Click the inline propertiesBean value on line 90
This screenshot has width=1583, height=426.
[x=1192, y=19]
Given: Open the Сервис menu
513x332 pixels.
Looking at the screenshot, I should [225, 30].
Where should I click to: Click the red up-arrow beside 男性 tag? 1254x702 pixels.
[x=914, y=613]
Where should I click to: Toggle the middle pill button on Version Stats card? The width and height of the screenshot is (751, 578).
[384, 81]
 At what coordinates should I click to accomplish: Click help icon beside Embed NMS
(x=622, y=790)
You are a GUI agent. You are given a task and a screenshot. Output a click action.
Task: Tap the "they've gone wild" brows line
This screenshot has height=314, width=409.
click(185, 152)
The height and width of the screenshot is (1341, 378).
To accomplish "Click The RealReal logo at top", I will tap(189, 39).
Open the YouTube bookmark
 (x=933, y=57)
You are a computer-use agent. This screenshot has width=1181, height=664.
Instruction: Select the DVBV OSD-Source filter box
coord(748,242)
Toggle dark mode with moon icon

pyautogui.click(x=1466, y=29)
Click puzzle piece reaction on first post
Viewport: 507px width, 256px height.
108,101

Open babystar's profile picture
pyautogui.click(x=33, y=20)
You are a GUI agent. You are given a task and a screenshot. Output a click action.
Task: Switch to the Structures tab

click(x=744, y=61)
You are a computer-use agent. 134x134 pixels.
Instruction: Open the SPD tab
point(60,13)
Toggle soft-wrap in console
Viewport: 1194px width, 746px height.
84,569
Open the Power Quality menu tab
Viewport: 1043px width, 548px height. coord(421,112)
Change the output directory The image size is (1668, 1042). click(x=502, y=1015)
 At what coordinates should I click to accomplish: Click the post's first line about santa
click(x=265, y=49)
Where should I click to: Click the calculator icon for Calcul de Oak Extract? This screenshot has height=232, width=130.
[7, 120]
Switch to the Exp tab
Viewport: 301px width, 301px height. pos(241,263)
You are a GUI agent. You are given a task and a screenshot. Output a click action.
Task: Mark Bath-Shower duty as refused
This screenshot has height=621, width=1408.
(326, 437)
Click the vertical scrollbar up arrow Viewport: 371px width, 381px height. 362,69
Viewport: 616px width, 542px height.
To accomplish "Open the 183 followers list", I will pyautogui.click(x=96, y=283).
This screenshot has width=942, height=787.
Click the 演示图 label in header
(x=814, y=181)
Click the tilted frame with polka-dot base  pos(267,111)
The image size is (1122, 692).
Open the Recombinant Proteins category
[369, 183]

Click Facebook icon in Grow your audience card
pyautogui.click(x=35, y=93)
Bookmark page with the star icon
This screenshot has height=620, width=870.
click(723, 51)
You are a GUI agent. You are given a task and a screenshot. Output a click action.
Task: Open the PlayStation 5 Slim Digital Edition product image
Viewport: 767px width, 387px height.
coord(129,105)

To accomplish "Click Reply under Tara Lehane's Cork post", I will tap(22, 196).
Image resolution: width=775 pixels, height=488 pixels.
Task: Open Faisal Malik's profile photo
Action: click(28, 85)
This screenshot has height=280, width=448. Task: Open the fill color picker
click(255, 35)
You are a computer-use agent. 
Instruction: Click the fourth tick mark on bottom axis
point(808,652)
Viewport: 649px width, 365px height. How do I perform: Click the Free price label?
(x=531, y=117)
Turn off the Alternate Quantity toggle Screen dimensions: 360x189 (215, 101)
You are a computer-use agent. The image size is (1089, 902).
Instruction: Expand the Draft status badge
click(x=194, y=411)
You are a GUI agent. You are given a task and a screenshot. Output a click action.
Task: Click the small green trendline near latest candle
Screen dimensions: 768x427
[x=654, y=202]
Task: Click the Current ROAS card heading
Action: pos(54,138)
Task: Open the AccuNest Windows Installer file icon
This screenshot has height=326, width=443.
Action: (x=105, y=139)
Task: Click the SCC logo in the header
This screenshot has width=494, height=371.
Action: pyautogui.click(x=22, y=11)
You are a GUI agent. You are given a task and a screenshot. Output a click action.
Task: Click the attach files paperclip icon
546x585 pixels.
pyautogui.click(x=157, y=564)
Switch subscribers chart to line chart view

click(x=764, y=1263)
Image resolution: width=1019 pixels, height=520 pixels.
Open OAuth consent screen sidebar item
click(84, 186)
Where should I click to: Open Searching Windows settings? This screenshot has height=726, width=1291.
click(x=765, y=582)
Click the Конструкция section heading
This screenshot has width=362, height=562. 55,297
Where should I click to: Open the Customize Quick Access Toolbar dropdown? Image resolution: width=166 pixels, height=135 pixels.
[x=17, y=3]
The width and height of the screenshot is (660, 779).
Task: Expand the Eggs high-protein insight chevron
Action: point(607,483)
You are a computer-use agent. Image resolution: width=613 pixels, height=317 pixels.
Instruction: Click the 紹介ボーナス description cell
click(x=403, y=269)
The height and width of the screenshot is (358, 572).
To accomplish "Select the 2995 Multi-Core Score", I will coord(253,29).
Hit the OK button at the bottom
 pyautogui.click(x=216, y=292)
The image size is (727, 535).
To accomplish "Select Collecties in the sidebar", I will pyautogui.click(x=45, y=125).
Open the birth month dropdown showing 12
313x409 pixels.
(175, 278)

## EXERCISE
Lines containing the string "size" are the ones to copy from the entries above.

## ANSWER TO THIS EXERCISE
Change the output directory The image size is (1668, 1042). click(x=502, y=1015)
The image size is (1122, 692).
You are a computer-use agent. The image size is (1089, 902).
The image size is (727, 535).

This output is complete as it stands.